** BEGIN **

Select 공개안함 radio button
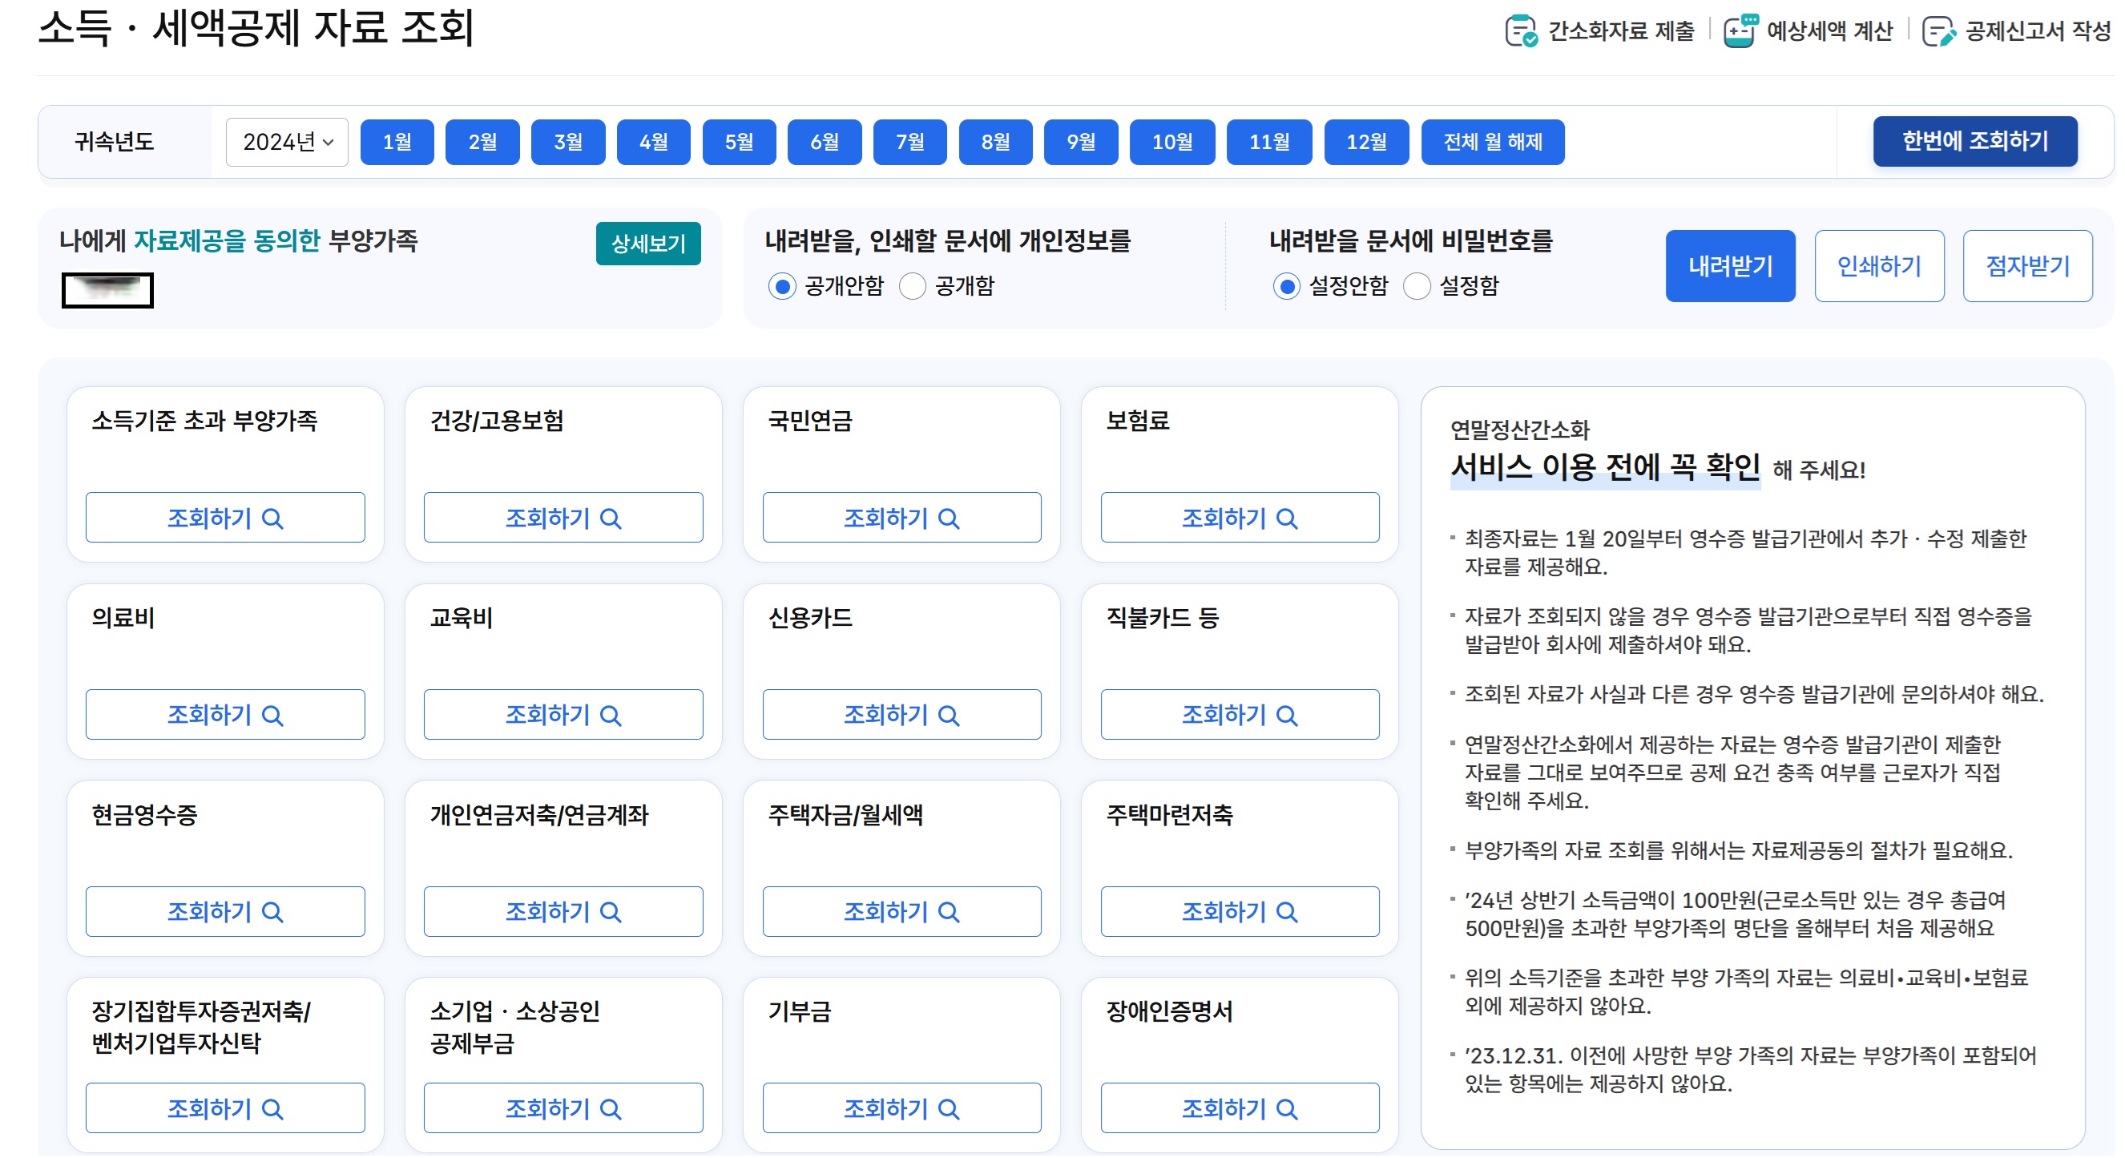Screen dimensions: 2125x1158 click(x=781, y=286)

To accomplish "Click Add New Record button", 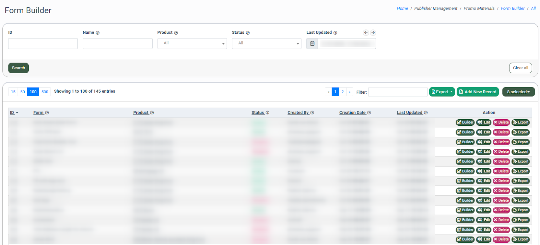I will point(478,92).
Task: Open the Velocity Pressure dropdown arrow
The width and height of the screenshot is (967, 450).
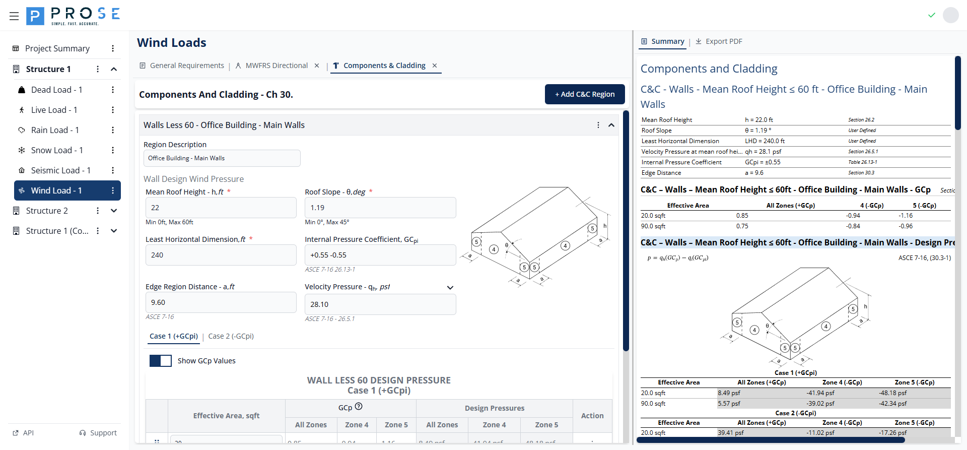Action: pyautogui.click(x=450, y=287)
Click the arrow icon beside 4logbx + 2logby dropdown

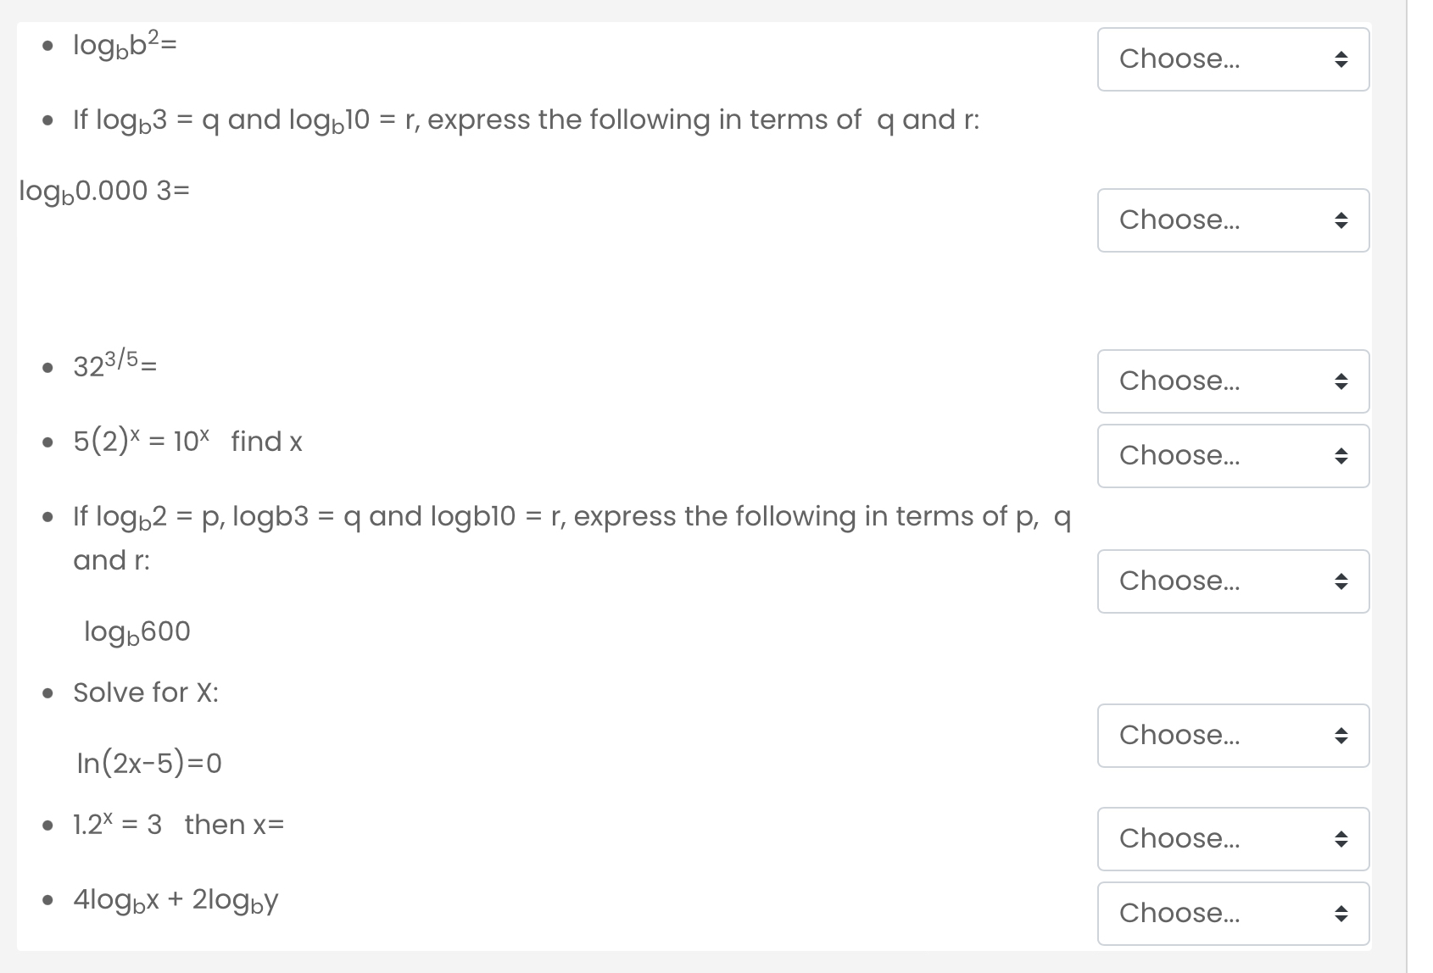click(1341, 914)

** END **
** BEGIN **

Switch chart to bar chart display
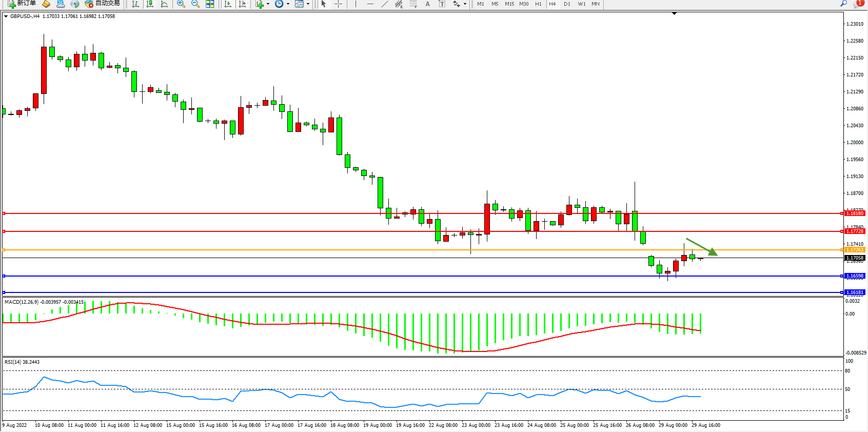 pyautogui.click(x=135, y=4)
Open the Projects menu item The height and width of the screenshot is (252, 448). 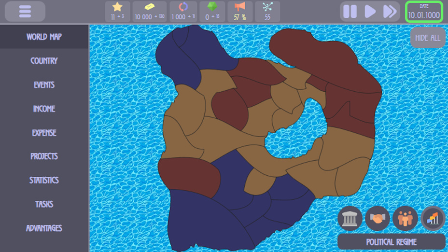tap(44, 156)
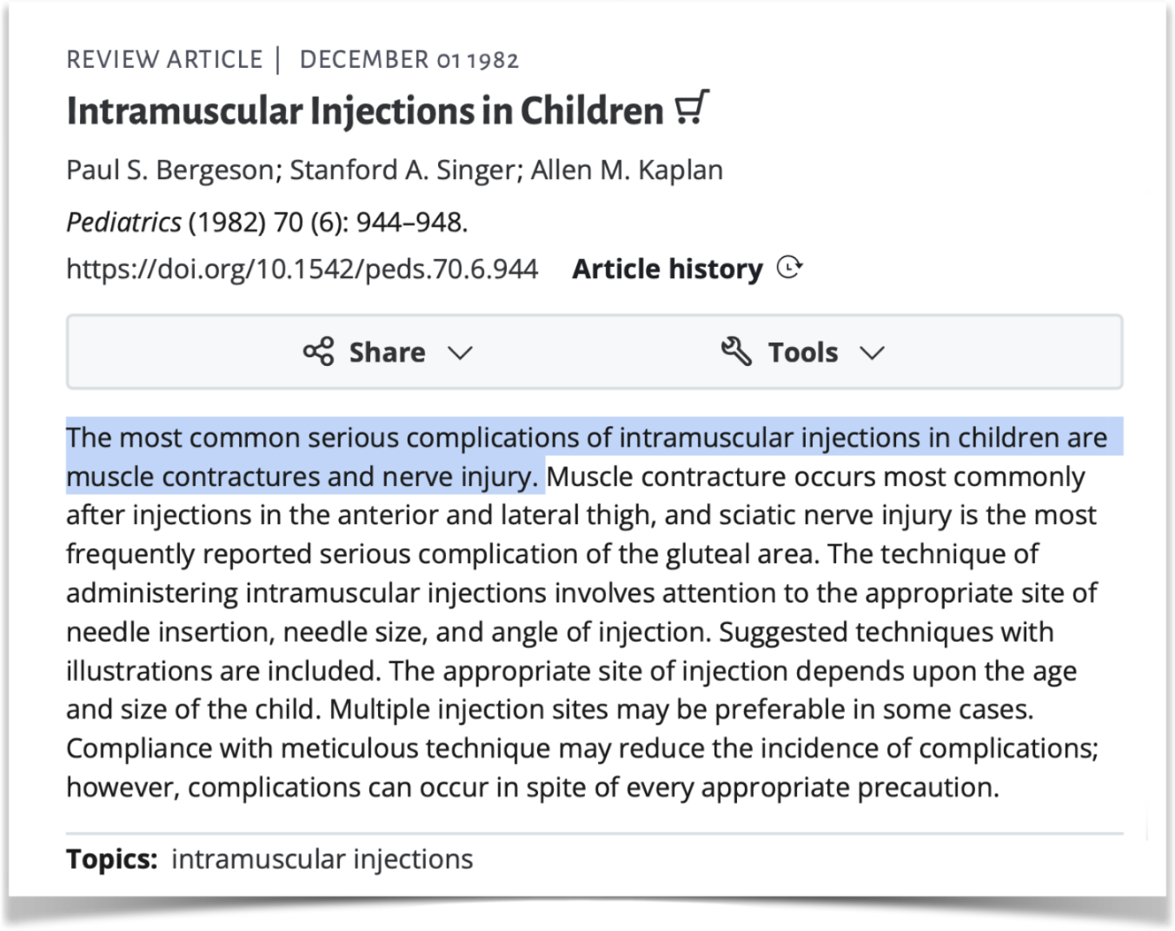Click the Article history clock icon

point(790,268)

** END **

Rewrite the listing starting with the line containing "Click the arrow" and going on through the line containing "click(1341, 914)", with "icon" replaced by "button" and all else unchanged. Leave the pictures out of your answer.

Click the arrow button beside 4logbx + 2logby dropdown

click(1341, 914)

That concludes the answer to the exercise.